(Stored data)
--- START ---
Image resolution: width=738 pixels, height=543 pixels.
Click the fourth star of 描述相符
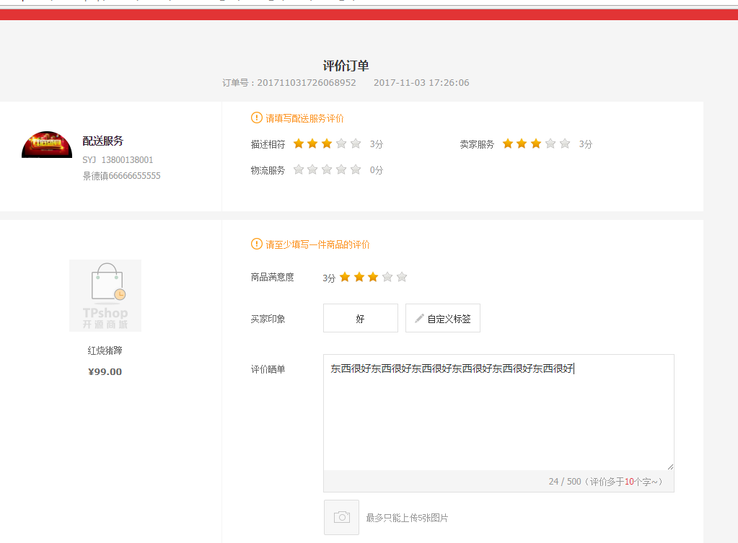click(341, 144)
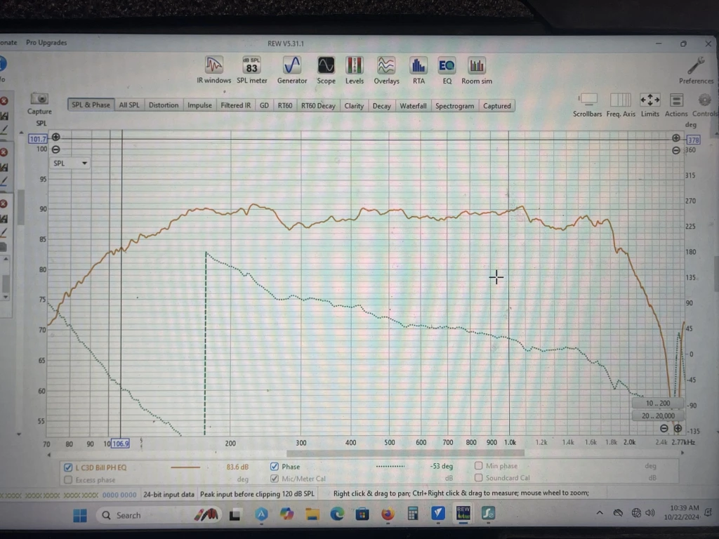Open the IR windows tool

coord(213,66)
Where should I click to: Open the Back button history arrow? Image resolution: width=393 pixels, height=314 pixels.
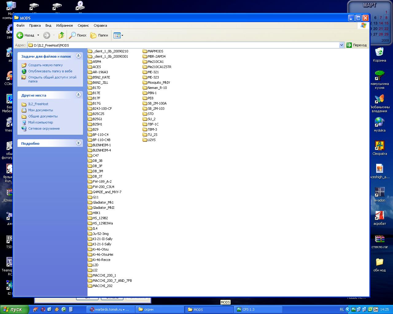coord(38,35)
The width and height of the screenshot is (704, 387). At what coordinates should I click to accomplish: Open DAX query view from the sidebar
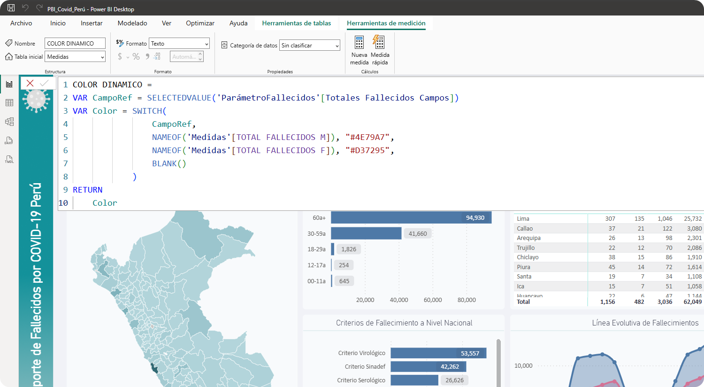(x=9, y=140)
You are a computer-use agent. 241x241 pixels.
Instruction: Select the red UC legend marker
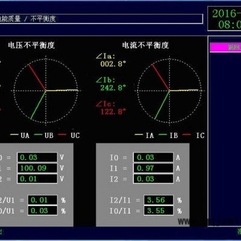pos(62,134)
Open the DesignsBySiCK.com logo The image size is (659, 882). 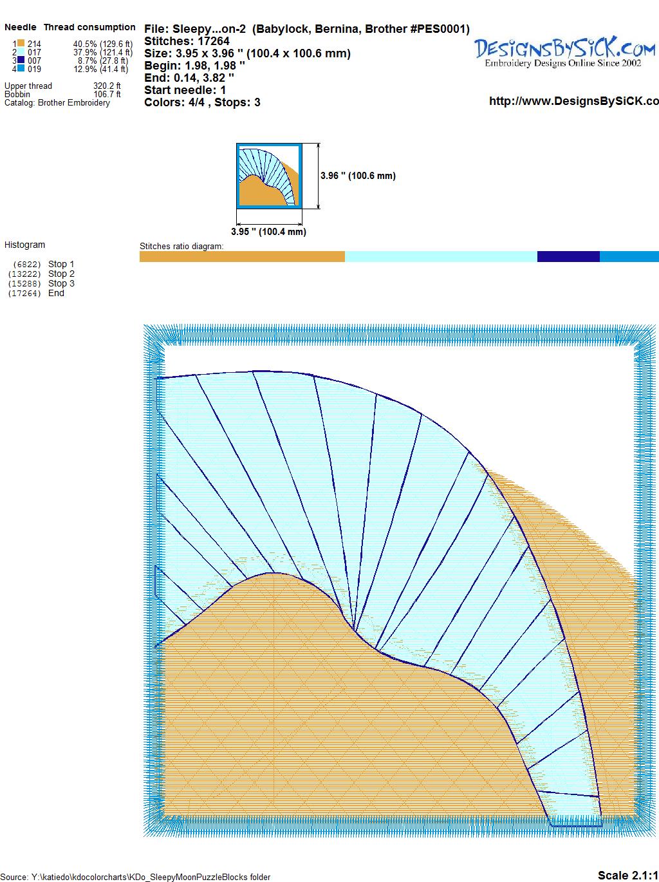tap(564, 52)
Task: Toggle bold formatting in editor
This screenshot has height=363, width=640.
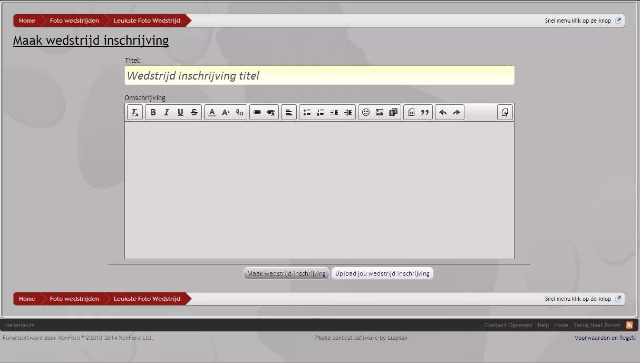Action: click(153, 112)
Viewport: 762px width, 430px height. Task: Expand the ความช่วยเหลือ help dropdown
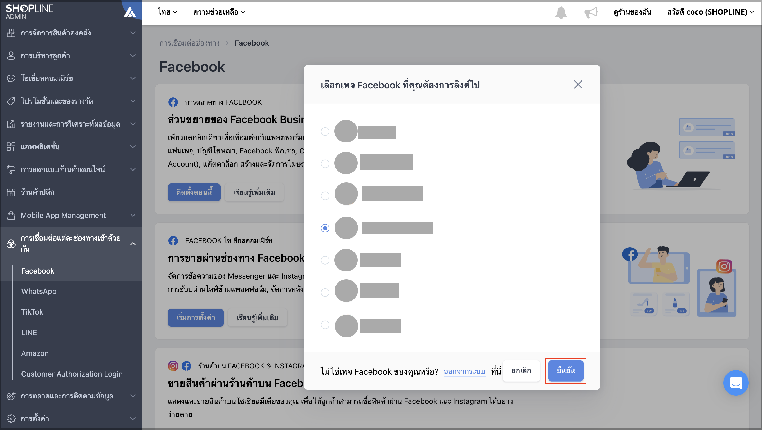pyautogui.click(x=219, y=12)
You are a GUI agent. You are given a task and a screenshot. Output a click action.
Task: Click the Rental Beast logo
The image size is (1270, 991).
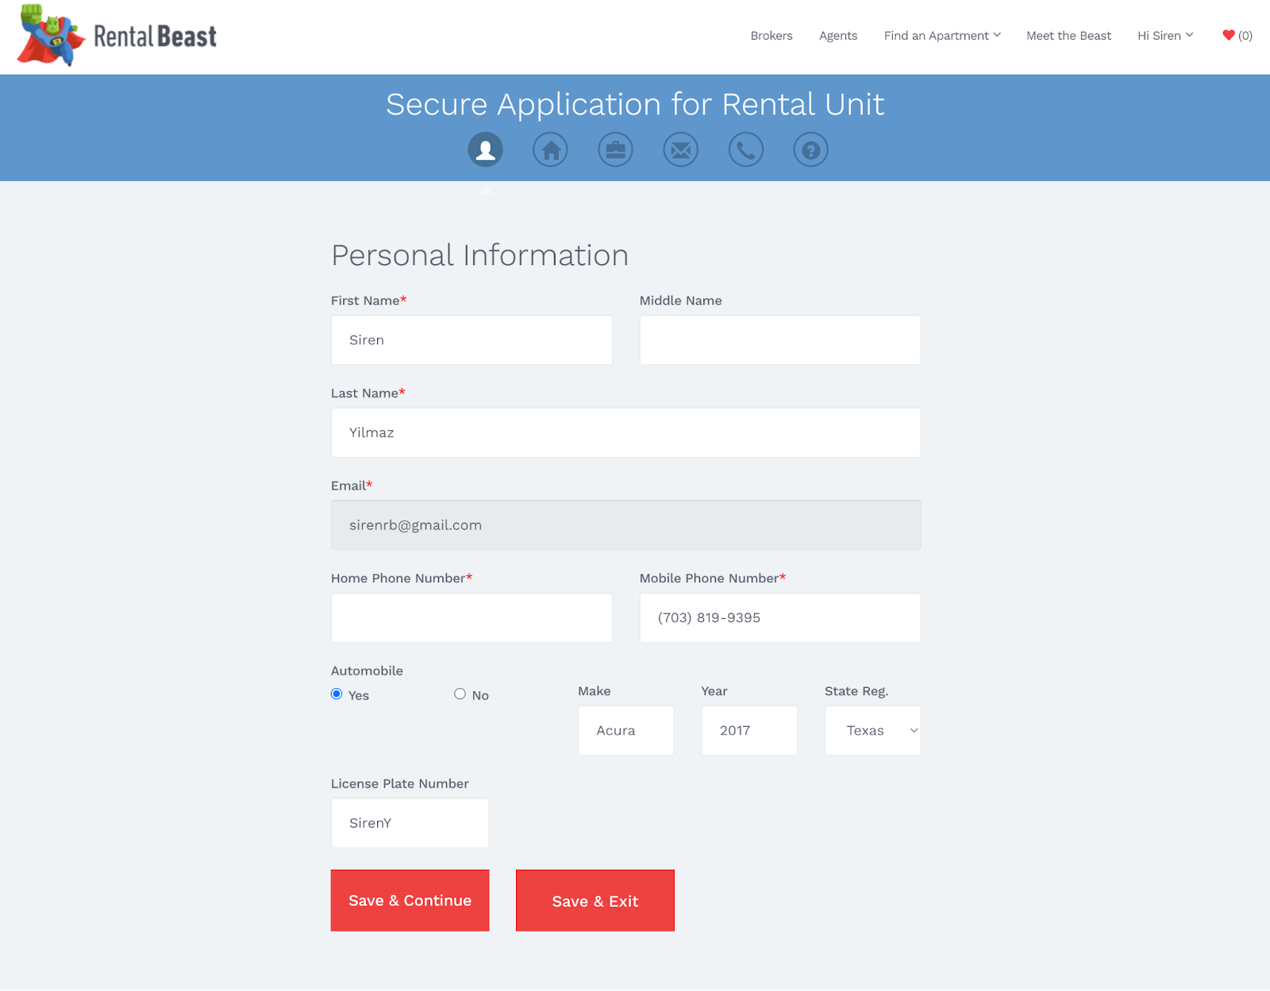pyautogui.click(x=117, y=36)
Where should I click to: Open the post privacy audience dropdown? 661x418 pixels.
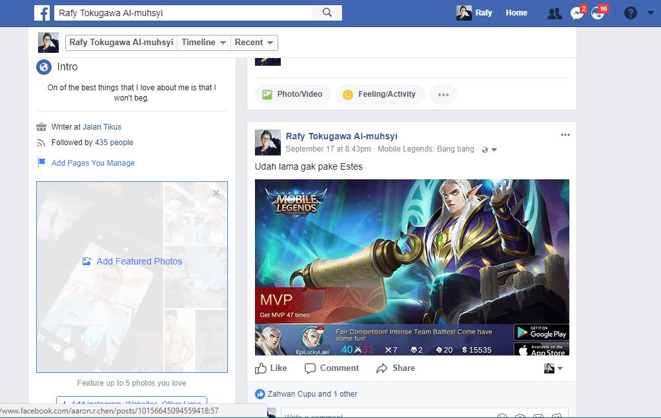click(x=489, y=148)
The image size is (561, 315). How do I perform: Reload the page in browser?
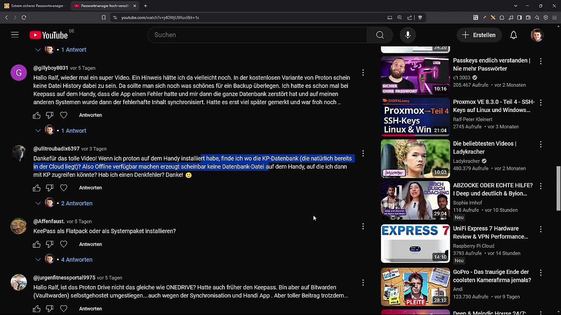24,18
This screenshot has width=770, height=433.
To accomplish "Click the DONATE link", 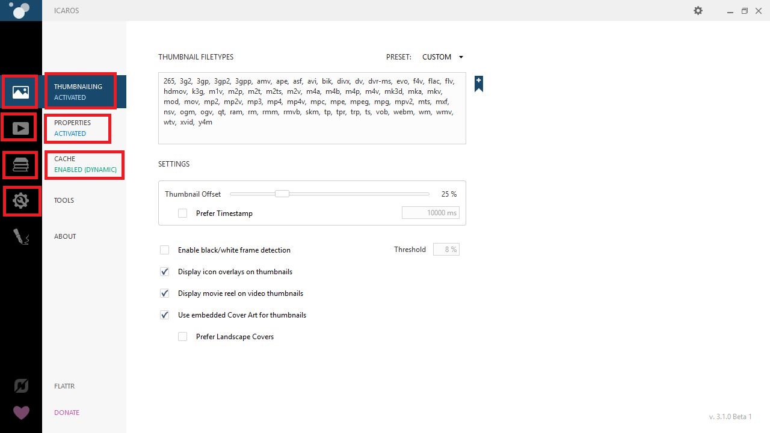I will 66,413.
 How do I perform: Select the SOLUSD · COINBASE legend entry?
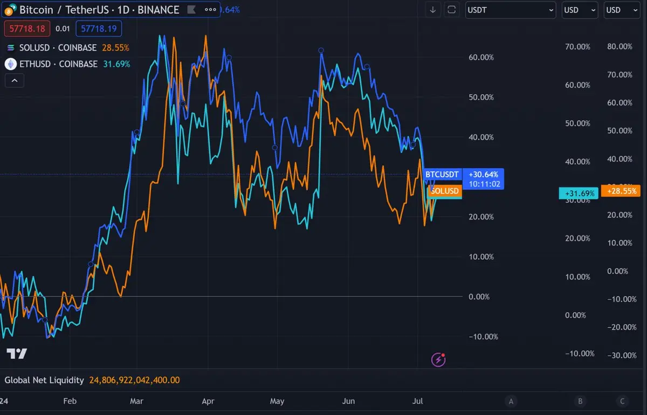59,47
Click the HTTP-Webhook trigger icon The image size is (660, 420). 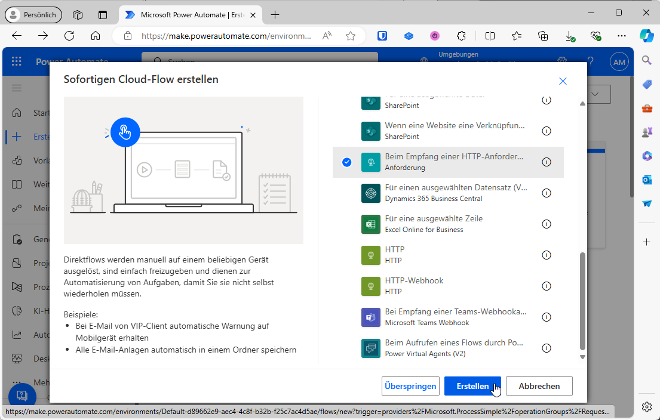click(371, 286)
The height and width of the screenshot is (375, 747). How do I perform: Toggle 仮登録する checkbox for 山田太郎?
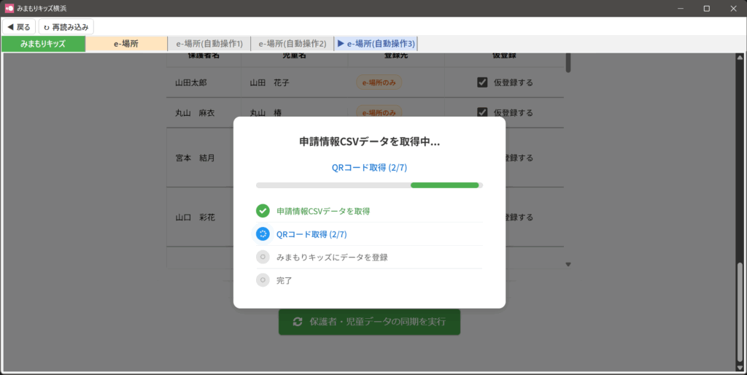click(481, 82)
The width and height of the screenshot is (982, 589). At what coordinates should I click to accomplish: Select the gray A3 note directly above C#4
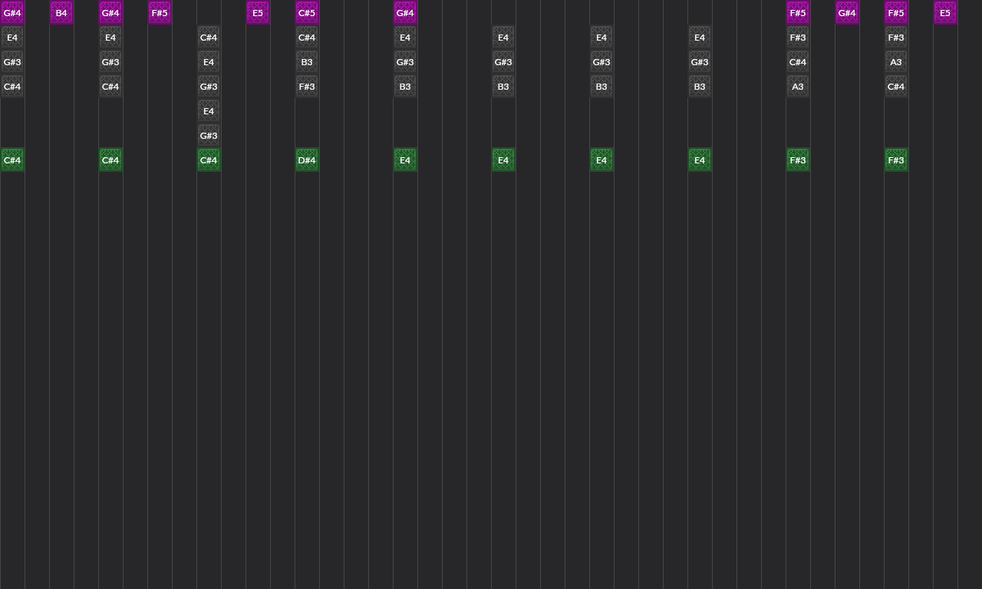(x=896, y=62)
--- END ---
EXERCISE PROMPT: Only lines containing the word "agent" should appear in the answer, and every such line from the records above must be there.

SOLUTION FOR THIS TASK:
You are a computer-use agent. 241x241 pixels.
You are a GUI agent. You are given a task and a screenshot. Output a click action.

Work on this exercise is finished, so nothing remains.